УСЛОВИЕ ЗАДАНИЯ - Верны ли по отрывку воспоминаний о III Думе утверждения (a), (b) и (c)? Ответьте «да» или «нет» и приведите решающие слова текста в точности. (a) В III Думе было два епископа. (b) При доме на Кабинетской улице была одна церковь. (c) Швейцар пропустил Плевако, когда тот предъявил членский билет.

ФРАГМЕНТ ТЕКСТА -
Путь моей жизни. Воспоминания Митрополита Евлогия(Георгиевского), изложенные по его рассказам Т.Манухиной
Шрифт:
III Думу созвали в ноябре. Состав ее был иной, чем предыдущей Думы. Правое крыло численно увеличилось, оттесняя октябристов к центру (их было в этой Думе множество), кадетов пришло меньше, и теперь вместе с кучкой трудовиков и социал-демократов они образовывали левое крыло — словом, Дума сильно поправела: октябристы стали господствующей партией, на которую могло опереться правительство; в Думе же оказалось довольно много священников. Епископов было два: епископ Митрофан (от Могилевской губернии) и я. Синод решил оказать духовенству внимание, и нам отвели для жительства помещение в синодальном здании Митрофаньевского подворья, на Кабинетской улице — очень большую архиерейскую квартиру, прекрасно обставленную, а наверху были отдельные комнаты для 10–12 священников. При доме было две церкви. Мы организовали общежитие. Создался центр, куда притекали и другие священники для бесед и обсуждения церковных вопросов. Мы сообща разрабатывали законопроекты, привлекая, когда надобилось, известных канонистов и профессоров. По праздникам и воскресным дням, довольно торжественно, соборне совершали
Помню первое в ту сессию мое посещение Думы. Подъезжаю на извозчике к Таврическому дворцу — какой-то длинноволосый господин с калмыцким лицом подъезжает на извозчике тоже. Смотрю — Плевако… Входим в вестибюль — швейцар требует от него членский билет, а Плевако забыл его дома и кричит: "Я — Плевако! Я — Плевако! Пропустите меня!" Швейцар упорствует и наконец обращается ко мне: "Вот если владыка поручится, тогда пропустить могу". Я поручился и ввел Плевако в Думу. Тут мы познакомились. Он мне показал чудесную икону св. Николая Чудотворца, которой Москва его напутствовала. "Я ее повешу во фракционной комнате", — сказал он.

ИЗВЛЕЧЁННЫЕ ЗАПИСИ -
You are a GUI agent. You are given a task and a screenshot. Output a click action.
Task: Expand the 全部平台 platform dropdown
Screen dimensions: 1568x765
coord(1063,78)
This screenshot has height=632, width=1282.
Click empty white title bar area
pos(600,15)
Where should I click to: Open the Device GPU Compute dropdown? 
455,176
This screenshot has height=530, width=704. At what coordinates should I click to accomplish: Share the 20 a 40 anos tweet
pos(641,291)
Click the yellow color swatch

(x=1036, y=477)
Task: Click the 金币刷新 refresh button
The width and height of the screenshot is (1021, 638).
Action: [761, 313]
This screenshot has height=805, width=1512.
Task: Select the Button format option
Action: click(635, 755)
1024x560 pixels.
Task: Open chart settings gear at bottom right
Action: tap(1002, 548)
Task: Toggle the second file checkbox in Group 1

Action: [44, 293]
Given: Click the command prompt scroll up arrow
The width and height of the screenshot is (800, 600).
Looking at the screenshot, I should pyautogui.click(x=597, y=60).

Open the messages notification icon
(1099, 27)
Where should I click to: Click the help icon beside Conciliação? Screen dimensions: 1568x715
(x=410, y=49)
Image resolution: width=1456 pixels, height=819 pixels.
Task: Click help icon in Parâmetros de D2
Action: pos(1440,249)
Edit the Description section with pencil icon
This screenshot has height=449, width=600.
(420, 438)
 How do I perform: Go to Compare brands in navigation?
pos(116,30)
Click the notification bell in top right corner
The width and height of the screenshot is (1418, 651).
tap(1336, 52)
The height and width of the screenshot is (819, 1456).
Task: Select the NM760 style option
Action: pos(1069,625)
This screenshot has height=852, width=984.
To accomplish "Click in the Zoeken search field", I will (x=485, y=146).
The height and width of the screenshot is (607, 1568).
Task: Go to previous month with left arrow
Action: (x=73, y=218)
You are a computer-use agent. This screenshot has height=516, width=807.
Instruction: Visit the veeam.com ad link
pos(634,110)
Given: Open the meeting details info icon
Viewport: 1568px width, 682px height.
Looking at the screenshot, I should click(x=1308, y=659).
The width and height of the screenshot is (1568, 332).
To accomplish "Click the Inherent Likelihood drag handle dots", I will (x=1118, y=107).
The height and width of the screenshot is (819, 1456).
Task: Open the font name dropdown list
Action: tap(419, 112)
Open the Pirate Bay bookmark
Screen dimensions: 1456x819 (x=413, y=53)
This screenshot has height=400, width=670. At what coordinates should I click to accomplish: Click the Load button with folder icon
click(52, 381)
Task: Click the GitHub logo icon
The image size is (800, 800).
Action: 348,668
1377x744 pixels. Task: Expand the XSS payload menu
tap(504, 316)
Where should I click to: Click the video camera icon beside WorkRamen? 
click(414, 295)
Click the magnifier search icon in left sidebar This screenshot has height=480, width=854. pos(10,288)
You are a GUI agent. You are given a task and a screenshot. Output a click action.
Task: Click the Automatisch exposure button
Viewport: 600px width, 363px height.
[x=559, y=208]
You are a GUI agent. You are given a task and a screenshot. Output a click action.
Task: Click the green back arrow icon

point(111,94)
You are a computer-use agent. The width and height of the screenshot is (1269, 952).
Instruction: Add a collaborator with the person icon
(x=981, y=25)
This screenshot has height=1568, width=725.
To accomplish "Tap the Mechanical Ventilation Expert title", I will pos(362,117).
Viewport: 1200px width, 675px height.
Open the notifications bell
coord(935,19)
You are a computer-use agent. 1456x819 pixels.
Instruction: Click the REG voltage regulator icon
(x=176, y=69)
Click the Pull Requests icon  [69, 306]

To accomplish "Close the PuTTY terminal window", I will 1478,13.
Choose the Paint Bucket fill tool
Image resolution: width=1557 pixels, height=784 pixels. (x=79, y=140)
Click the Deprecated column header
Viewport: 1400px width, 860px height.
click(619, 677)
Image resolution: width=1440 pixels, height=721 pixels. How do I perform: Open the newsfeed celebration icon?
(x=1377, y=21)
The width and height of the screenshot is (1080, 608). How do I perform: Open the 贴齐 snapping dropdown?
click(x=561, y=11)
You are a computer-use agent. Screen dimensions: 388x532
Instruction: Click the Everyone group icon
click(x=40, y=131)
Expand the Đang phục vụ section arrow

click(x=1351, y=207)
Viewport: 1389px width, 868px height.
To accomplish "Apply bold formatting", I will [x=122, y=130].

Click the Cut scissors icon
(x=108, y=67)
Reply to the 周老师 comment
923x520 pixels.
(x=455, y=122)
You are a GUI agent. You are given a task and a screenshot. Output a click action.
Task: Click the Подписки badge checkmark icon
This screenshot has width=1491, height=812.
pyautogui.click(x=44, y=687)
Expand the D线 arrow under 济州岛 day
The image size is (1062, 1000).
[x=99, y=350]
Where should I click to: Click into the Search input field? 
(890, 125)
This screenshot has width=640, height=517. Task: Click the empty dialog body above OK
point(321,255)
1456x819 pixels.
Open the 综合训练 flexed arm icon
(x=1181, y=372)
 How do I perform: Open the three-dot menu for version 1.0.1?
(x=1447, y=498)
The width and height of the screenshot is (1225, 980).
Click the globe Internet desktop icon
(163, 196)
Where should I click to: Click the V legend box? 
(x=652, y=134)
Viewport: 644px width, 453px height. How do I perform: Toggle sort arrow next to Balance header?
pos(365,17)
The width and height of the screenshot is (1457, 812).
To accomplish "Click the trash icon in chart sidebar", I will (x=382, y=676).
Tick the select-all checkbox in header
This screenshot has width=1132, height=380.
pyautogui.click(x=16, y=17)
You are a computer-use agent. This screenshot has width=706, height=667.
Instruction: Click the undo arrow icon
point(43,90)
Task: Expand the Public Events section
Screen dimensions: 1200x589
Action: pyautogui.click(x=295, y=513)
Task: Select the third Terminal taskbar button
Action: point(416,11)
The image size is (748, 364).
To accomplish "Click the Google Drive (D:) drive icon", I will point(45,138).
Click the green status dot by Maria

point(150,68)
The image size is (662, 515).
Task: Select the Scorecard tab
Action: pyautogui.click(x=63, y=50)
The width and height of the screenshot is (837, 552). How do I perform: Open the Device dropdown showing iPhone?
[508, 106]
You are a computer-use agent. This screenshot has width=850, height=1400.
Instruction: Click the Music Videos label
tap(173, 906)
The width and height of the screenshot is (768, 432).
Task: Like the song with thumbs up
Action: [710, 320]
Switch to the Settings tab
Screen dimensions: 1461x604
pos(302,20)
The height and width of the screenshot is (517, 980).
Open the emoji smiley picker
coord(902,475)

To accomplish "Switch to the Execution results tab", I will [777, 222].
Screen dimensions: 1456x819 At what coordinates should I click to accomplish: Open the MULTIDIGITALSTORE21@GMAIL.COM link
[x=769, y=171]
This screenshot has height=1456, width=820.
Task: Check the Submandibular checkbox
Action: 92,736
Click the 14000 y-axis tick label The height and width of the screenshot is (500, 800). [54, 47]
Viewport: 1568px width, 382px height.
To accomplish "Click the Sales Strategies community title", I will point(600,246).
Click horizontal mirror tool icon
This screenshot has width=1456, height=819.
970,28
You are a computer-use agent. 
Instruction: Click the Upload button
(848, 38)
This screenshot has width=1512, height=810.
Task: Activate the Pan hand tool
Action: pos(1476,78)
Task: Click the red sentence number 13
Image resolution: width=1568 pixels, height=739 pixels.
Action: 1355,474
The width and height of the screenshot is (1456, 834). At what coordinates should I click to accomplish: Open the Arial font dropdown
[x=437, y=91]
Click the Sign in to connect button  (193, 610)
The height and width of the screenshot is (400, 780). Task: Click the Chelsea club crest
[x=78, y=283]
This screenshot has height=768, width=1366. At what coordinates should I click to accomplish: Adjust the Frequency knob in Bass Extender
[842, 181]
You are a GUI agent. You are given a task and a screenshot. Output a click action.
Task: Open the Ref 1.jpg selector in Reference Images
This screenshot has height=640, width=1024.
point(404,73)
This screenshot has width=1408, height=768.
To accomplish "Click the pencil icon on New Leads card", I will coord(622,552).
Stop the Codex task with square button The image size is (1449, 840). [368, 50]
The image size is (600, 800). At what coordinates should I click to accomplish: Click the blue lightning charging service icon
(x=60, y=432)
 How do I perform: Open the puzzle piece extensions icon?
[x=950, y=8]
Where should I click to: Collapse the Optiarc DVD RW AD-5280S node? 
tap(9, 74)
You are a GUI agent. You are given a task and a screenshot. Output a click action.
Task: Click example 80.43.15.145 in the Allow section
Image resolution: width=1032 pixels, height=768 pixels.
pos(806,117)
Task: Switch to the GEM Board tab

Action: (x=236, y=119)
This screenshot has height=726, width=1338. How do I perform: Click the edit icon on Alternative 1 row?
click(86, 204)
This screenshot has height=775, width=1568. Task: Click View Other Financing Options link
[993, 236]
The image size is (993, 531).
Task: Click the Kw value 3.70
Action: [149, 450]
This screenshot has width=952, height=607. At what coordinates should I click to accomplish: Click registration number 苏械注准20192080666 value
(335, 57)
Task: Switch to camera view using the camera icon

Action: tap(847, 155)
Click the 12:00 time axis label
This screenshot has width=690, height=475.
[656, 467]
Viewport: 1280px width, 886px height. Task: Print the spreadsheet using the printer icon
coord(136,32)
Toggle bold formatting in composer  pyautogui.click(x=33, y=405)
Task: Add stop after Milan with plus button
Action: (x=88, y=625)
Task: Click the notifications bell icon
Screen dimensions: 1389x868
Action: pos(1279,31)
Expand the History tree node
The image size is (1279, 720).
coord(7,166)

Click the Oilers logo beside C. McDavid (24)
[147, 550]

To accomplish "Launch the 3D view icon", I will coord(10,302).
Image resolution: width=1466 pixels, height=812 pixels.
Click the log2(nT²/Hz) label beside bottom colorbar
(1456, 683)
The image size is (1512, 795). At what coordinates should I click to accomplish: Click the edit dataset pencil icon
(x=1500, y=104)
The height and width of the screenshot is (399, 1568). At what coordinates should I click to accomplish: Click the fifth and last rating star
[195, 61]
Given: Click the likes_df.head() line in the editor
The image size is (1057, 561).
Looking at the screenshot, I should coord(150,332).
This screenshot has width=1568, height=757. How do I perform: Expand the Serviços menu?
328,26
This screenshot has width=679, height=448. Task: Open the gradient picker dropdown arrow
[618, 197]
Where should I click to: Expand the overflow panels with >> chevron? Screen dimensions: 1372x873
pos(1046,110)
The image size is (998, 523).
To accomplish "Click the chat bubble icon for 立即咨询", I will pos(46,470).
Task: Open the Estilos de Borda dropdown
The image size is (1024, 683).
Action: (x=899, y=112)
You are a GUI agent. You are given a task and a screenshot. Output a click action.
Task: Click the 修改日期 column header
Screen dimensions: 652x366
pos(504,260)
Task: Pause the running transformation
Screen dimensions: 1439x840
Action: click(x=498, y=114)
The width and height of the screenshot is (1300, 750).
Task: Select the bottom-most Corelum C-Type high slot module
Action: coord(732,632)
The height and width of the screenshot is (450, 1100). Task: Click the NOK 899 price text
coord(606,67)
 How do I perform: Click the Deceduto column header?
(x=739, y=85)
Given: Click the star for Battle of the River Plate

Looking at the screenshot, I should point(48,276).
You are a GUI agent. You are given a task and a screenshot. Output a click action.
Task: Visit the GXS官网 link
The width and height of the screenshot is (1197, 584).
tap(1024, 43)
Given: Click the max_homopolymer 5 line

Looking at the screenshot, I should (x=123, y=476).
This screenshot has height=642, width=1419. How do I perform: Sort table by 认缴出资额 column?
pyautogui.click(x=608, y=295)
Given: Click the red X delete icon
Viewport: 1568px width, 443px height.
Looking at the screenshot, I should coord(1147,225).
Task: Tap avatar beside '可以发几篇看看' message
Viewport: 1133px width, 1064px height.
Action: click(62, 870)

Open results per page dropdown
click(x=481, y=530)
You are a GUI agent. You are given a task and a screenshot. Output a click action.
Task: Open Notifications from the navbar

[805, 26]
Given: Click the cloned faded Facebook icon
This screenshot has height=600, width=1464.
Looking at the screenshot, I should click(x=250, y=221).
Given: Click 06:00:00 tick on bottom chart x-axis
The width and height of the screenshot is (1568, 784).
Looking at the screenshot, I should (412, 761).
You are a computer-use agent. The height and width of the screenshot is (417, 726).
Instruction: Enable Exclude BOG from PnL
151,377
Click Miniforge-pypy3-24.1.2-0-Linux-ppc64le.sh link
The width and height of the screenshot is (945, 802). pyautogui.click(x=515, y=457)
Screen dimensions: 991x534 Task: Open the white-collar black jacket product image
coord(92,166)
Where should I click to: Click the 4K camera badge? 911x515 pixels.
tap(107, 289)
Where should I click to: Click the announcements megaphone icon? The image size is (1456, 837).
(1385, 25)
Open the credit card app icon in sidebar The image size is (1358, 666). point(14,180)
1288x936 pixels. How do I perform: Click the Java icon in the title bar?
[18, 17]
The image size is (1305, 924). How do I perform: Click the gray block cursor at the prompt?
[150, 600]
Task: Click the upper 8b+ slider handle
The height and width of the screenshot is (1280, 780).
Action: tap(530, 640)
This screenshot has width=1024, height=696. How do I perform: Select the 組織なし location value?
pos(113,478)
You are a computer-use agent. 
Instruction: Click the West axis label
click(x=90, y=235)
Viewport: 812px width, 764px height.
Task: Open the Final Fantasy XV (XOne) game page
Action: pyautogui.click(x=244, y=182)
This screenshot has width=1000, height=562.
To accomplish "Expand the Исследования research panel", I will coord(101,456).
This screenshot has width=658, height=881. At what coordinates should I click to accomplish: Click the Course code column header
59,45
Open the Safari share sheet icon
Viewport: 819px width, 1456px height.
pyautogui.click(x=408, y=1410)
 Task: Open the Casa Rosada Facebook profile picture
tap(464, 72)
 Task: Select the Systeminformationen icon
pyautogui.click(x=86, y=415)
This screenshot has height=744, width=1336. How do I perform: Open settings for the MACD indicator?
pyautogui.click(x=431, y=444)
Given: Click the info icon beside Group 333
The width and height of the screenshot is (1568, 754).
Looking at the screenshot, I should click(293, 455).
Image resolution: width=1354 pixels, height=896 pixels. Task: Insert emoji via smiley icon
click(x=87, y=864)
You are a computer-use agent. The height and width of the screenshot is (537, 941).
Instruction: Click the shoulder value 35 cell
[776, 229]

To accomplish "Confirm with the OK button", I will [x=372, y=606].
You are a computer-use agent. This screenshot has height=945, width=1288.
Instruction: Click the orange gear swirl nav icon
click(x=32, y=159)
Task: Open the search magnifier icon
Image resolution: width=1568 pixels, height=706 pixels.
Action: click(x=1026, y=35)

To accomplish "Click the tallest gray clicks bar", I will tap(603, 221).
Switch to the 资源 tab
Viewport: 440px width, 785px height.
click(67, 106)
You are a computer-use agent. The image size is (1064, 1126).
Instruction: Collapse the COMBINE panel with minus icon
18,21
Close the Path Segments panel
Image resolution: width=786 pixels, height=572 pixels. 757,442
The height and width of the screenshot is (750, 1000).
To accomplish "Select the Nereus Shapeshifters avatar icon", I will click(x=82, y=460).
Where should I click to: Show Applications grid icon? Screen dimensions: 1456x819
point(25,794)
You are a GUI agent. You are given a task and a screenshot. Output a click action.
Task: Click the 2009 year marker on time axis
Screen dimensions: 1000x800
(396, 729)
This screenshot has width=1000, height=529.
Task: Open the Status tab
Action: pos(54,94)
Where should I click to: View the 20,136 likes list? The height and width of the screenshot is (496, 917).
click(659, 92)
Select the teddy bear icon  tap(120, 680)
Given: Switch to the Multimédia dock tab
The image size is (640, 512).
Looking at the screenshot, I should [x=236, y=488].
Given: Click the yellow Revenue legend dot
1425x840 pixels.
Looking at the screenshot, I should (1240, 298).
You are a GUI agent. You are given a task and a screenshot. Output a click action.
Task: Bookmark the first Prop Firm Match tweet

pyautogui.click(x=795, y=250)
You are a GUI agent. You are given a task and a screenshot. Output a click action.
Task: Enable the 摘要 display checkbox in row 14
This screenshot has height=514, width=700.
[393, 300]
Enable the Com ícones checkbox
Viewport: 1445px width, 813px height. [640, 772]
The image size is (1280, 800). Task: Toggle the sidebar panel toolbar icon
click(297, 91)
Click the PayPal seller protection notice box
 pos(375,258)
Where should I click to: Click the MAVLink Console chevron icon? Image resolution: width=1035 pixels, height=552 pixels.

РЕШЕНИЕ ЗАДАНИЯ -
(a) Да: «Епископов было два: епископ Митрофан (от Могилевской губернии) и я».
(b) Нет: «При доме было две церкви».
(c) Нет: «Плевако забыл его дома», а пропустить его швейцар был готов, только «если владыка поручится».